_Document section_
Many mourners were at Tūrangawaewae Marae yesterday to pay respects to former Labour minister Koro Wetere, including Acting Prime Minister, Winston Peters.

The Ngāti Maniapoto leader passed away on Saturday after a battle with prostate cancer.

But he's best remembered for the many battles he fought in parliament to advance treaty settlements, te reo Māori and Māori self-determination.

Wetere entered parliament in 1969 as MP for Western Māori.

But it was the 1980's where he achieved his most significant work by introducing legislation allowing historical treaty claims dating back to 1840.

He initiated the Māori Fisheries Settlement and was also a staunch fighter for Māori language.

The Kōhanga Reo movement peaked under his watch and his Māori Language Act accorded Māori language official language status and saw the establishment of the Māori Language Commission.

In 1990, Wetere caused an uproar by replying to questions in the house in Māori.

_Given data_
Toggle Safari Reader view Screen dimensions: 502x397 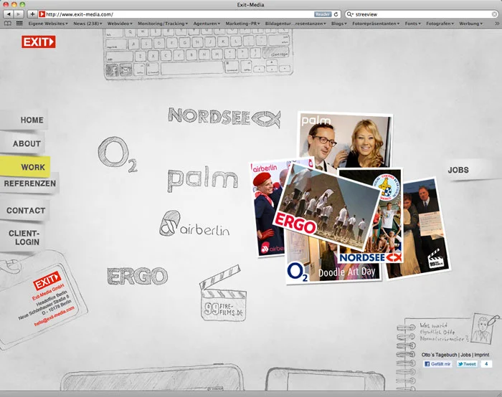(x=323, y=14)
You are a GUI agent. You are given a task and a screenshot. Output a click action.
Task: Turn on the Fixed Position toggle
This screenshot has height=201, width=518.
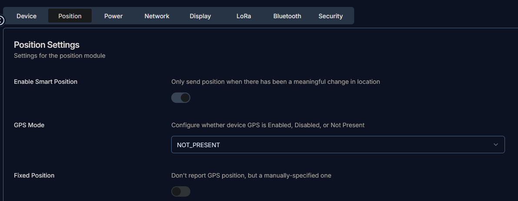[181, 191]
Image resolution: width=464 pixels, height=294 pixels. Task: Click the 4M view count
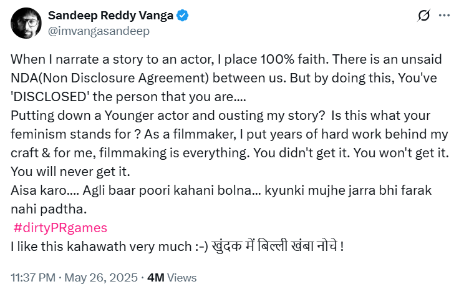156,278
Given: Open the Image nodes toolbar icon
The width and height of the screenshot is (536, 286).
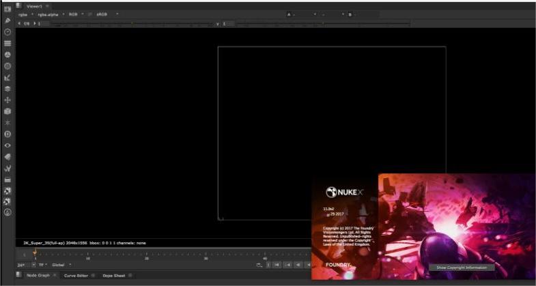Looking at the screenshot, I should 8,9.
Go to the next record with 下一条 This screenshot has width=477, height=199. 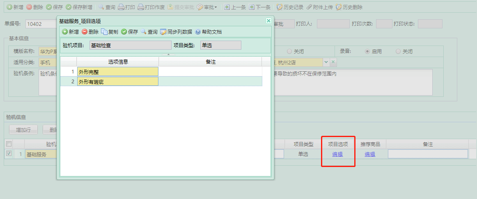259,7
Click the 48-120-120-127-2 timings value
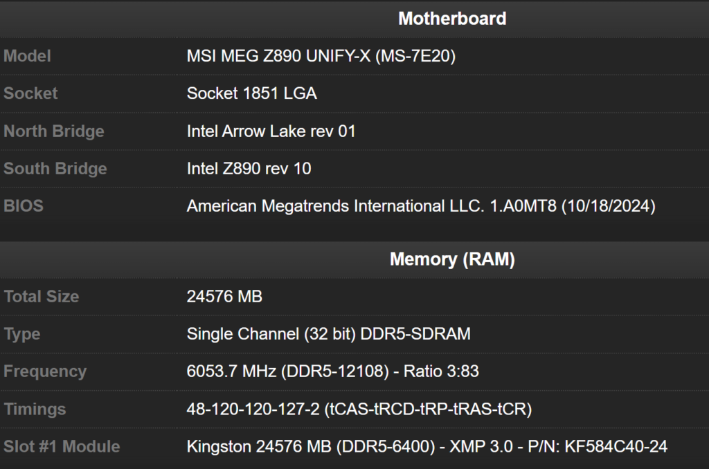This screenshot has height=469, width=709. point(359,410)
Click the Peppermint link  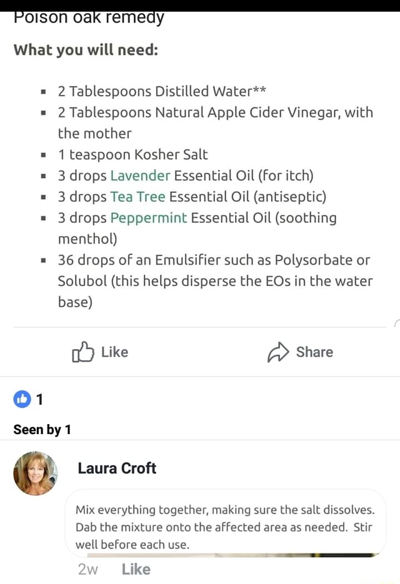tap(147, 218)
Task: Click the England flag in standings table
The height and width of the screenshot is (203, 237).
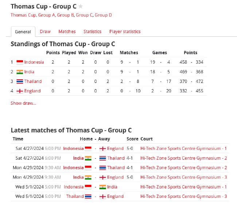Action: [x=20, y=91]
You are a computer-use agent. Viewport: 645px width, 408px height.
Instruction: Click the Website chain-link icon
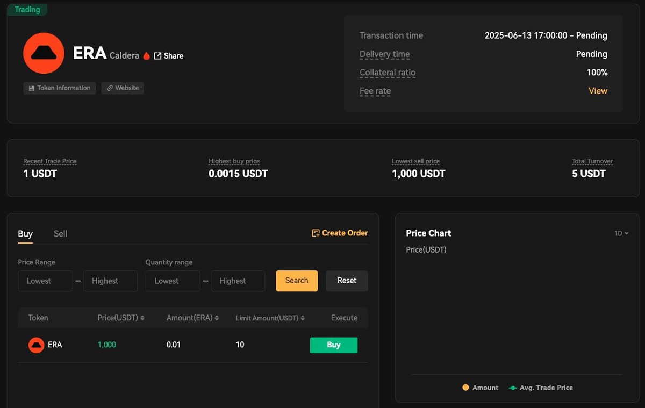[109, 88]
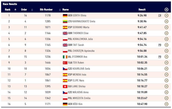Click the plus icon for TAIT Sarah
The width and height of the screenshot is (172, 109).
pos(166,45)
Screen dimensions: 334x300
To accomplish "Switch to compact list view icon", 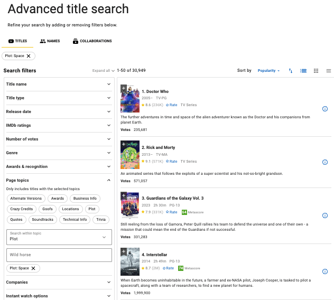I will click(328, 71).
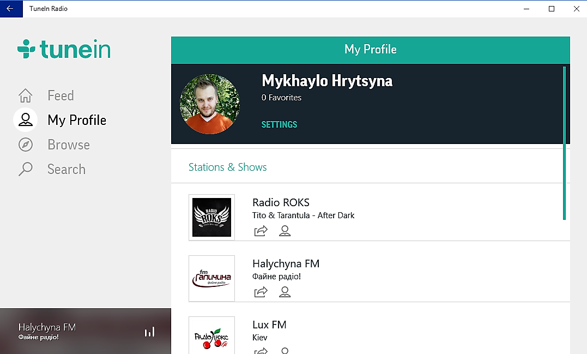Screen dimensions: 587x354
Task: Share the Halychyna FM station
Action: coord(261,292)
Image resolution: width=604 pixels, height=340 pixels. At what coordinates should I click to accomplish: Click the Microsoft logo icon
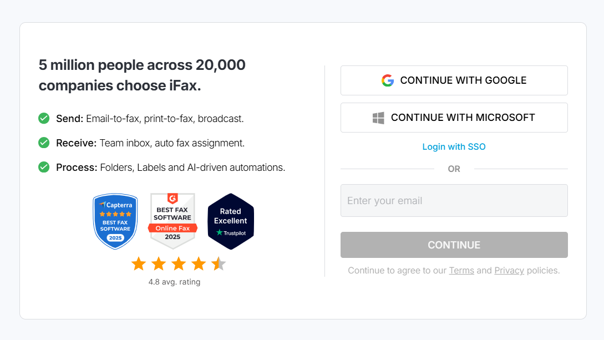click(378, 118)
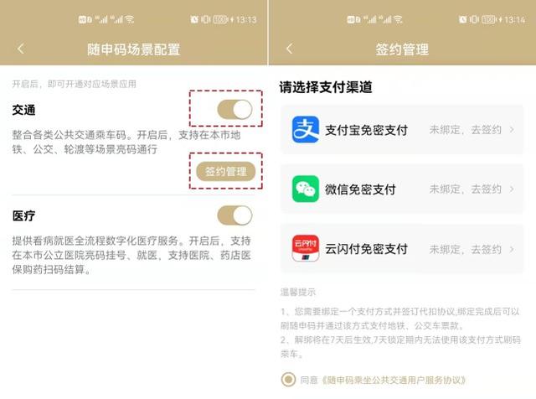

_Exercise 1_
Copy the part of the piece on Koro Wetere that opens with the words containing "Wetere entered parliament" and closes with "Māori Language Commission.".
_Exercise 2_
Answer these from the piece on Koro Wetere:
(a) In what year did Wetere enter parliament?
(b) What illness did he battle before his death?
(c) What did he do in 1990 that caused an uproar?
Use only the piece on Koro Wetere, not the data.

_Expected answer 1_
Wetere entered parliament in 1969 as MP for Western Māori.

But it was the 1980's where he achieved his most significant work by introducing legislation allowing historical treaty claims dating back to 1840.

He initiated the Māori Fisheries Settlement and was also a staunch fighter for Māori language.

The Kōhanga Reo movement peaked under his watch and his Māori Language Act accorded Māori language official language status and saw the establishment of the Māori Language Commission.

_Expected answer 2_
(a) 1969
(b) Prostate cancer
(c) He replied to questions in the house in Māori.